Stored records
-=-=-=-=-
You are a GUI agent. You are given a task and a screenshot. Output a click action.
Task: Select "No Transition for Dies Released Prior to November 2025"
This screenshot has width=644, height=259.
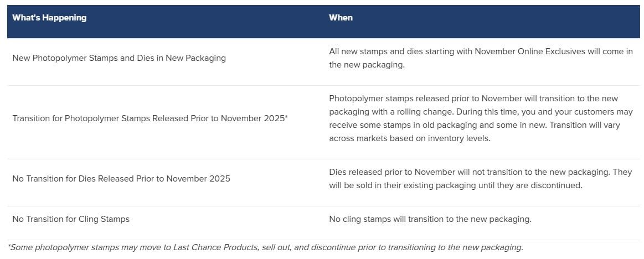pyautogui.click(x=121, y=179)
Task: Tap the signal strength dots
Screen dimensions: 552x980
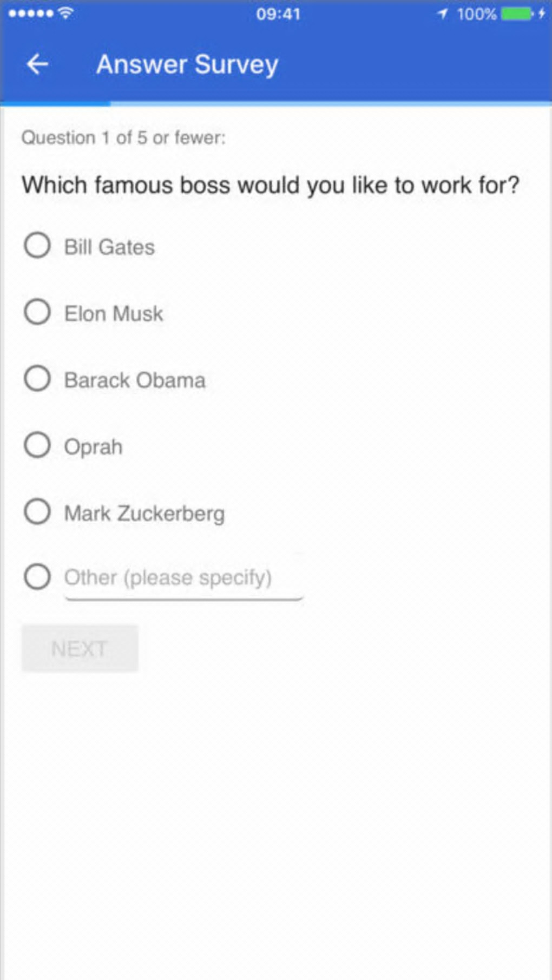Action: pyautogui.click(x=31, y=14)
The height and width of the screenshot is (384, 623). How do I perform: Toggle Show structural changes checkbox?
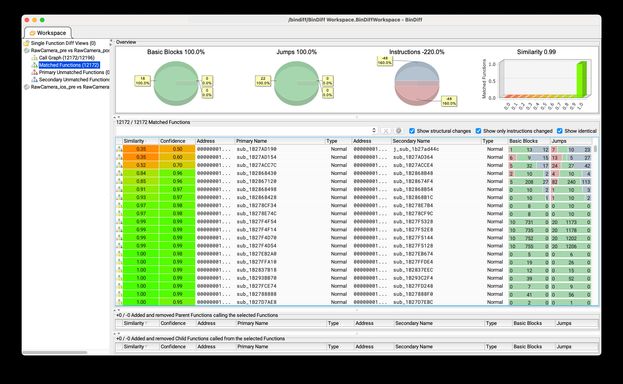(x=412, y=131)
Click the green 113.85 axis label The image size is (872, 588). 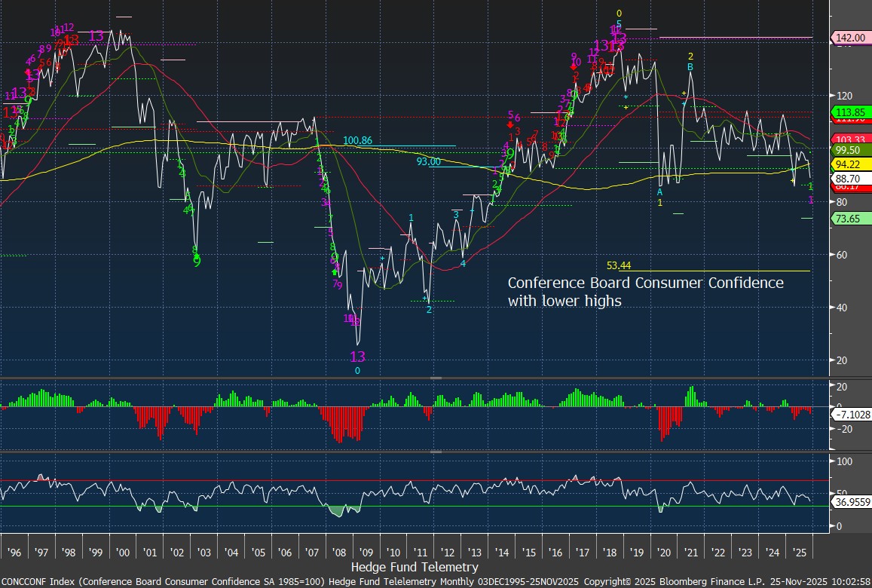click(849, 112)
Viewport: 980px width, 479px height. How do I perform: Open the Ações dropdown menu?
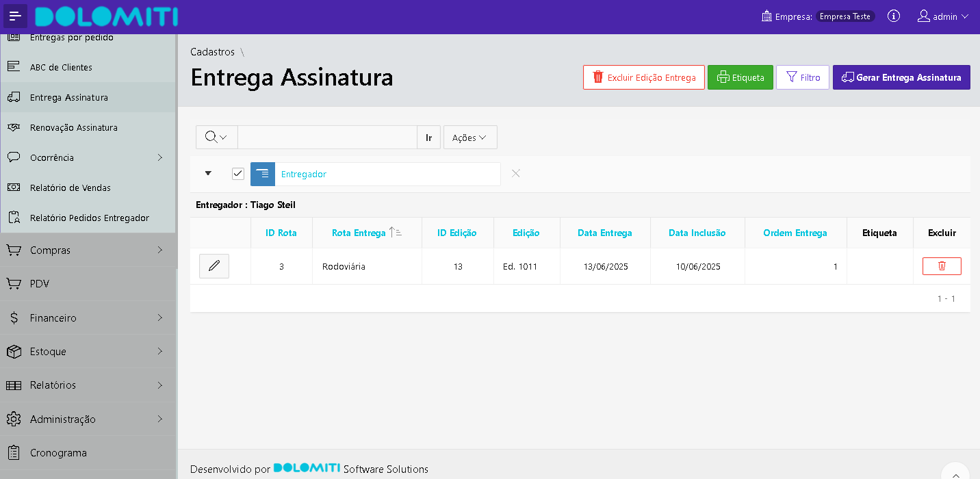point(469,138)
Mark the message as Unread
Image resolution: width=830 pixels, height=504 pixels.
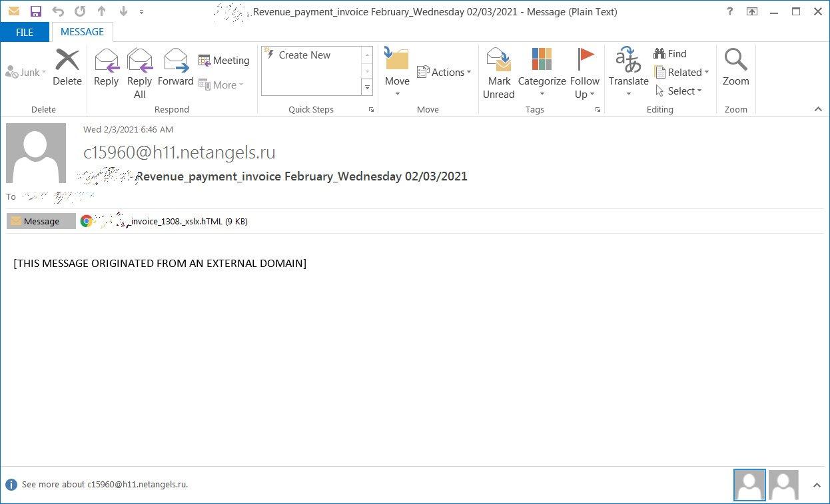pos(498,72)
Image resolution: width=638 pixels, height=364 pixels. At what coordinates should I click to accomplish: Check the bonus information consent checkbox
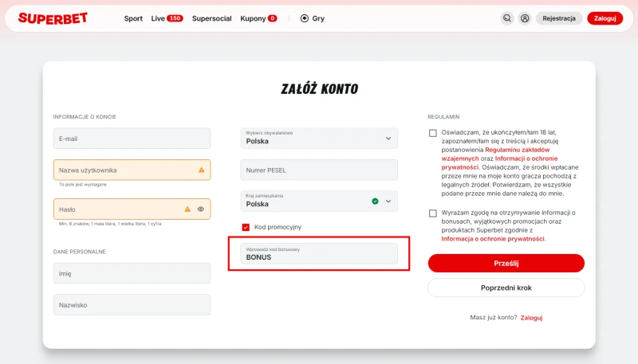[x=432, y=213]
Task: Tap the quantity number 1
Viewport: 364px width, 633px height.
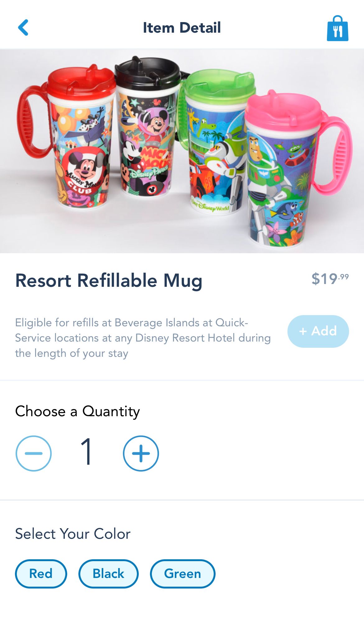Action: tap(86, 452)
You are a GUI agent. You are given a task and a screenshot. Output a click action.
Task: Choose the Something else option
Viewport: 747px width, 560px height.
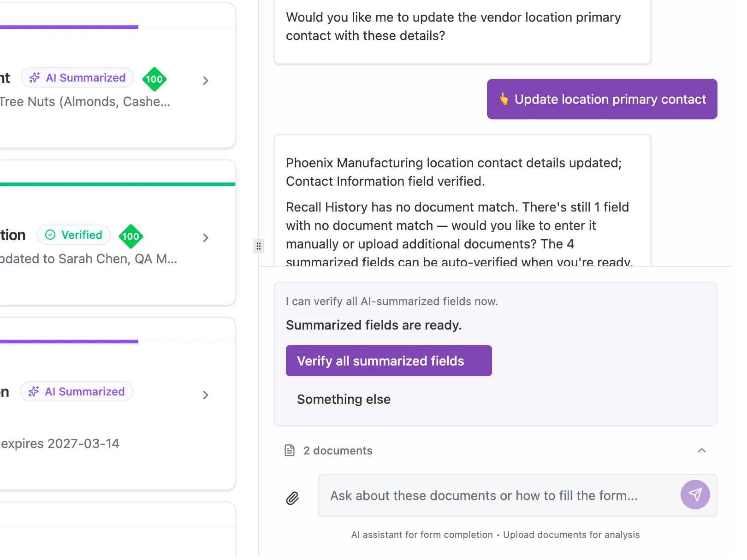(x=344, y=399)
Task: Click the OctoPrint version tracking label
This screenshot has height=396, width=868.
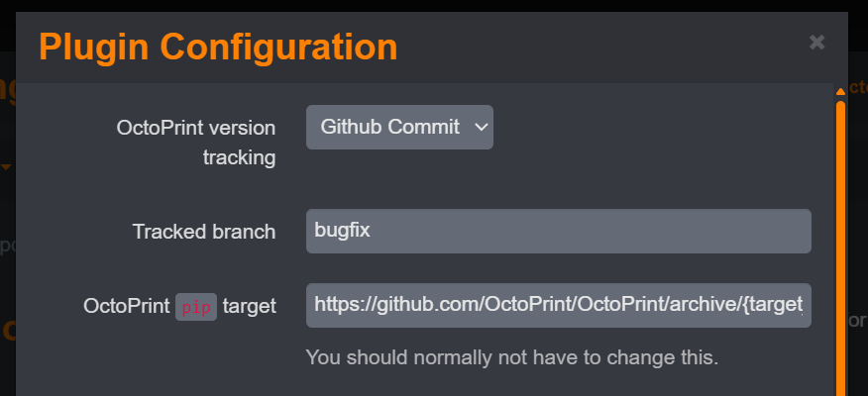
-=-=-=-=-
# Task to carry out
Excluding pictures, copy exactly the lines from the line containing "Viewport: 747px width, 560px height." through the last line of the data, inclusive.

# Reply
Viewport: 747px width, 560px height.
(x=344, y=399)
Task: Click the OctoPrint version tracking label
This screenshot has height=396, width=868.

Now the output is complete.